I take a slow, deep breath. There's no rain, there's no snow on the mountains, the air is dry and there are sprinklers hissing all around me.

I close my eyes and think about Samurai Jack. No, not Jesus, (though it seems he was a pretty amazing human, if not a little delusional--who wouldn't be in his shoes?) Samurai Jack. What would Samurai Jack do?
I take several deep breaths, sneeze six more times and retrieve the wet cans, throwing them one at a time into the floor of the car.

At the corner, the homeless man with the hang-dog expression waves a bright yellow Dominoes Pizza banner.


When I pull into the driveway at home our gardener is waiting for me. He has a Razor phone and drives a nicer car than mine. He says if I put it off any longer it will be too hot.

I must decide about flowers for the beds.

4 comments:

Dan Guy said...

Is it bad karma to panhandle? Perhaps it is when doing so under false pretenses, claiming to be homeless when not.

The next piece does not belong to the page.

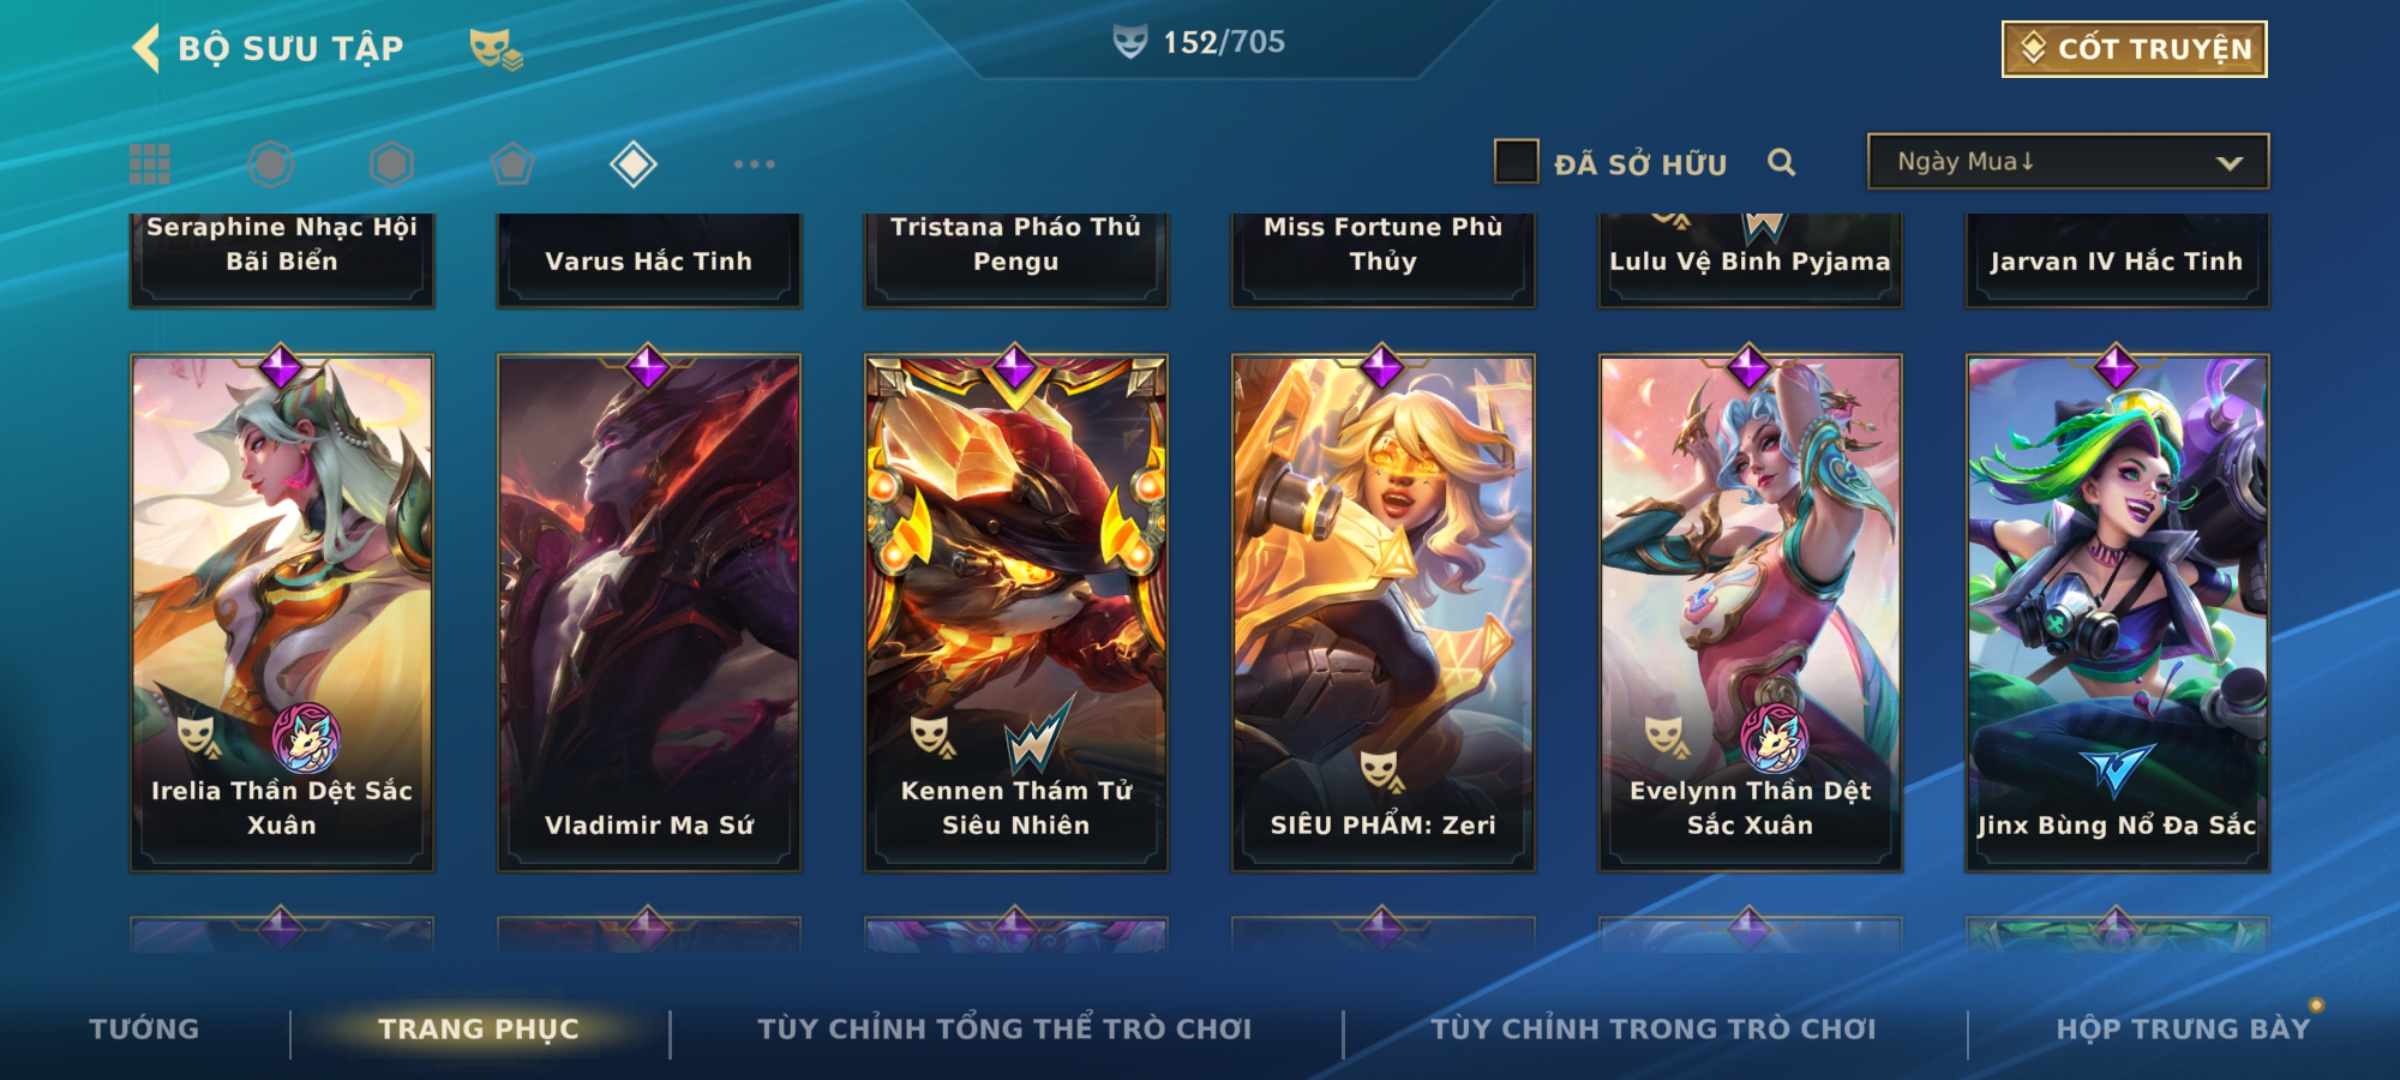The image size is (2400, 1080).
Task: Open the three-dots more filters
Action: click(754, 164)
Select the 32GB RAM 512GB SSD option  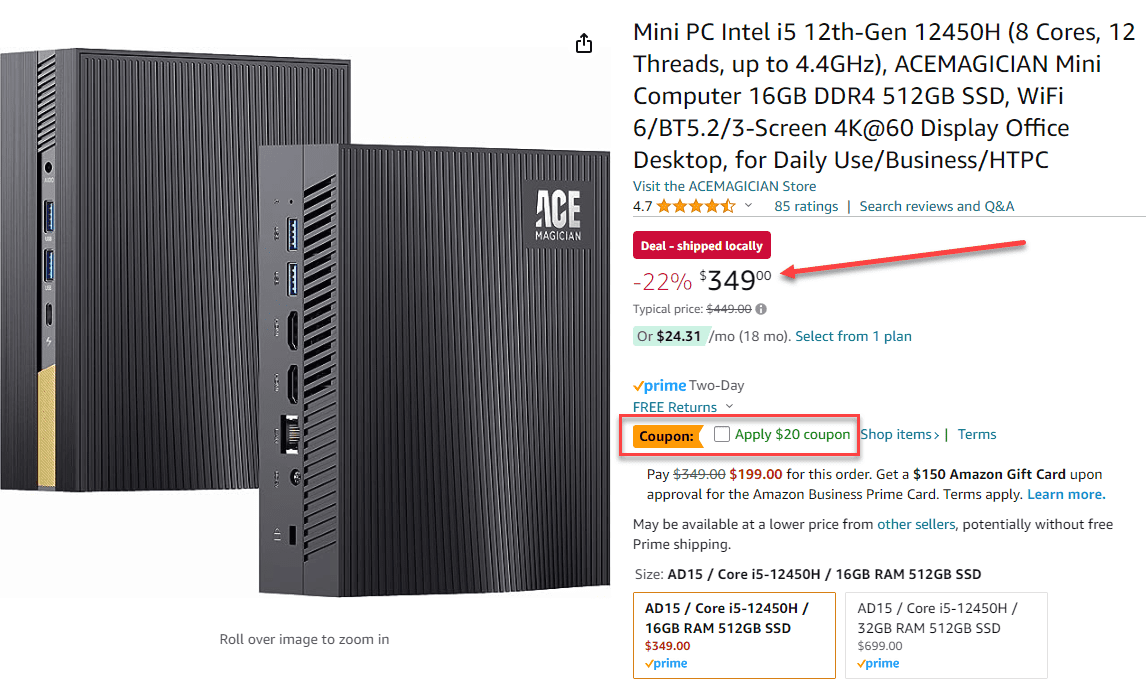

I never claimed to be homeless; I just wanted to sleep outside for a few days and people made assumptions and started handing me money.

In Tom Stoppard's "India Ink" (which I got to see during its original run in London, starring Felicity Kendall -- mwahaha) a character explains to another that in India the beggars are seen as providing a valuable service. When faced with one you ask yourself, "Am I in need of a some good karma today?" It's not about their need, actual or not, but about one's own.

Otherkin said...
This comment has been removed by the author.
Otherkin said...

Someday the distant future will retreat into the distant past and those cat food tins will fall up into the plastic bag which is magically reforming itself.
You will drive backwards to the homeless man, and pause as he hands you five dollars.
The idea of time eventually going backwards is the miniature miracle keeping me going today.

If I had a lawn and no snow I think I'd shoot for ivy and sunflowers everywhere, but then, I'm in something of an odd mood, not to mention Canada.
May you avoid the snapdragons and accumulate good karma!

*edited for an evident caffeine vacuum

Derek Ash said...

Oh God Lisa, that whole thing was so hilarious and human. I sympathize and enjoy the humor for you.

I think I saw that woman (or one of her nose-picking relatives) at work today.